Saved data entries:
===============

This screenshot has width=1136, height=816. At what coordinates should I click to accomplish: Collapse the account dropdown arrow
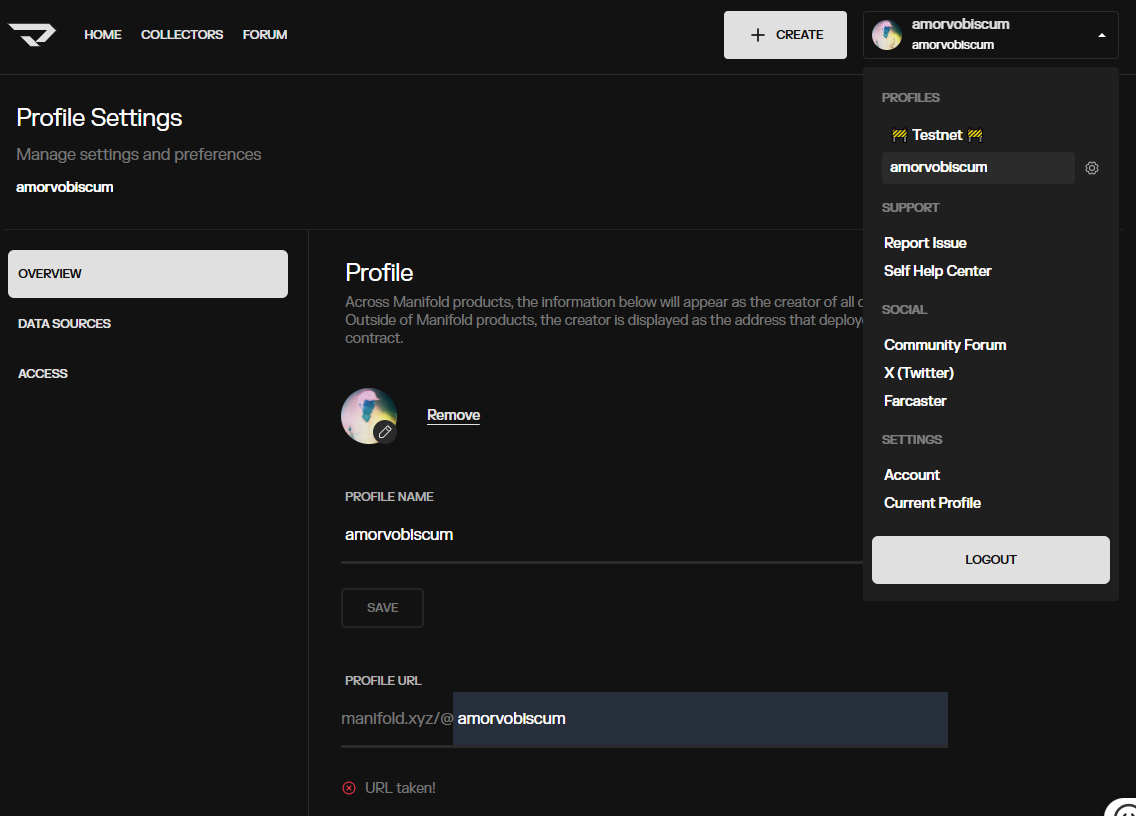1101,35
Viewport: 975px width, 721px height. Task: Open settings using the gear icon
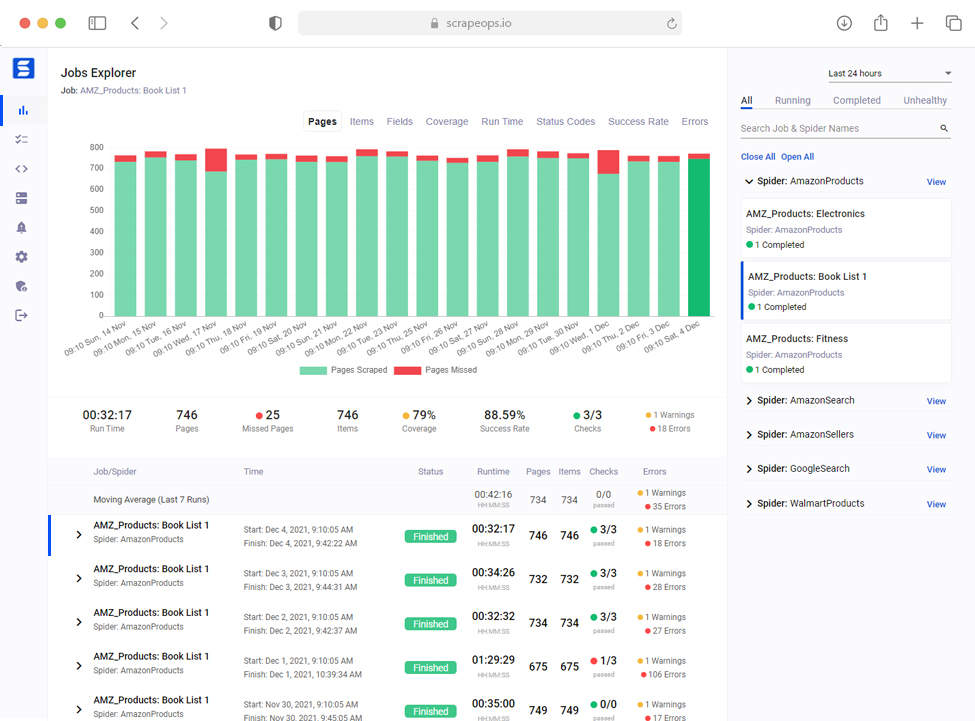(24, 256)
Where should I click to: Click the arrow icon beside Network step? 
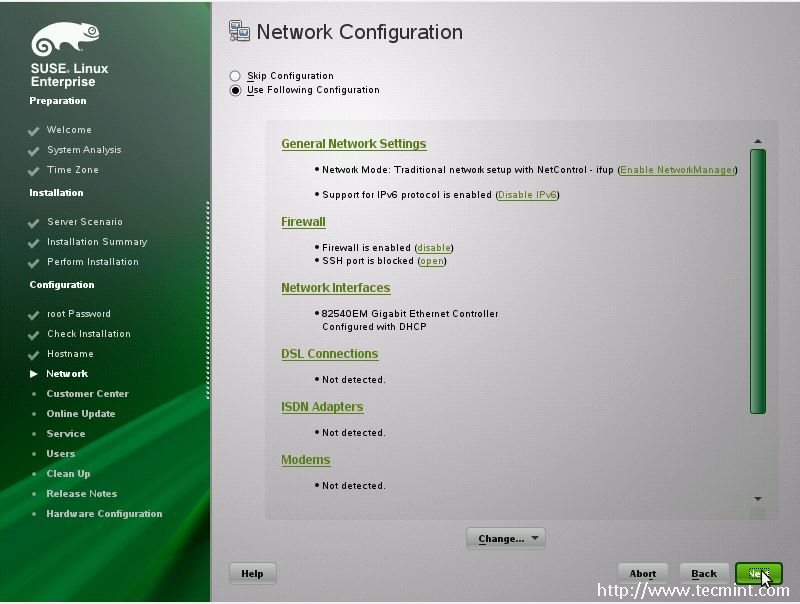[x=34, y=374]
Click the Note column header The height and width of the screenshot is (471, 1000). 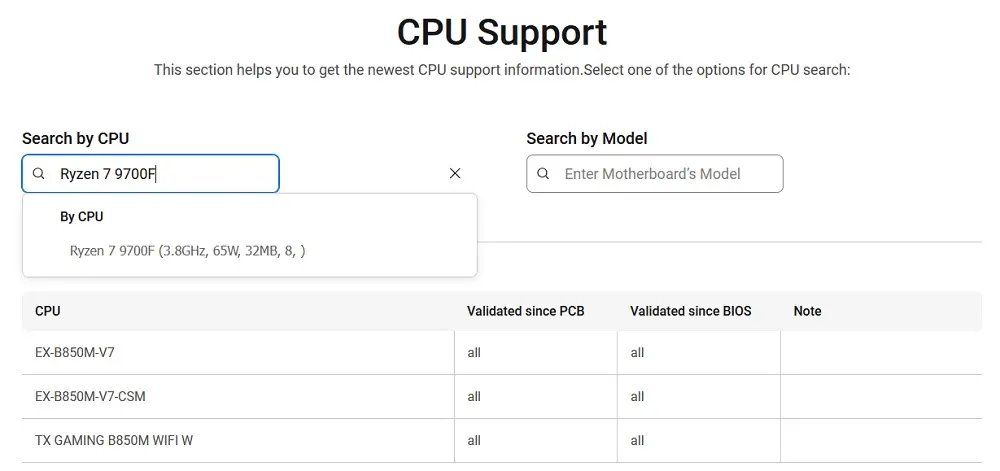tap(807, 311)
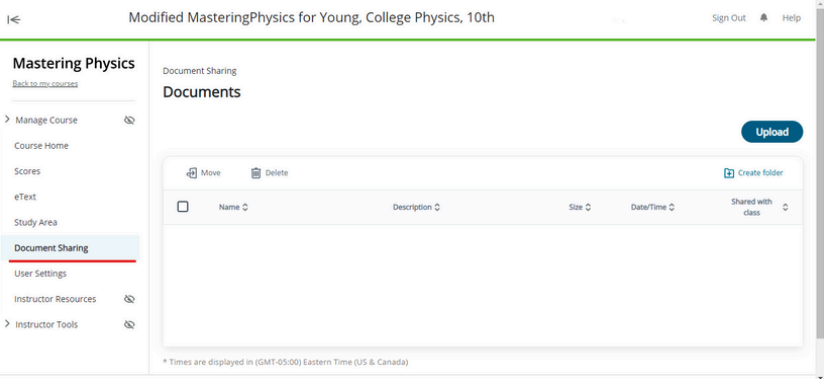The image size is (824, 379).
Task: Toggle Instructor Resources visibility eye icon
Action: click(129, 299)
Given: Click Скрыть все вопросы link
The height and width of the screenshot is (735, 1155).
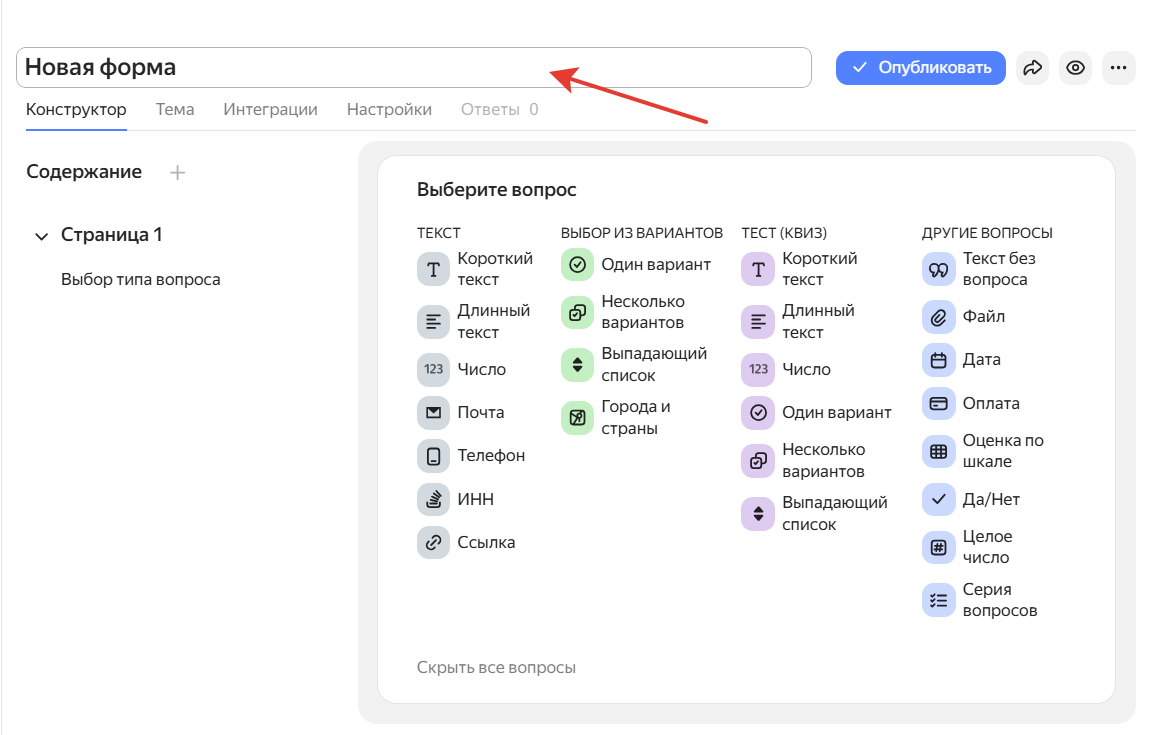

===============

GOAL OF THE EXERCISE >>
Give again exactly the lines from the one holding "Given: Click Скрыть все вопросы link" to the final line of the records, both ends included, and nothing more. Pictures do not belong in the copy.

RESULT >>
Given: Click Скрыть все вопросы link
The height and width of the screenshot is (735, 1155).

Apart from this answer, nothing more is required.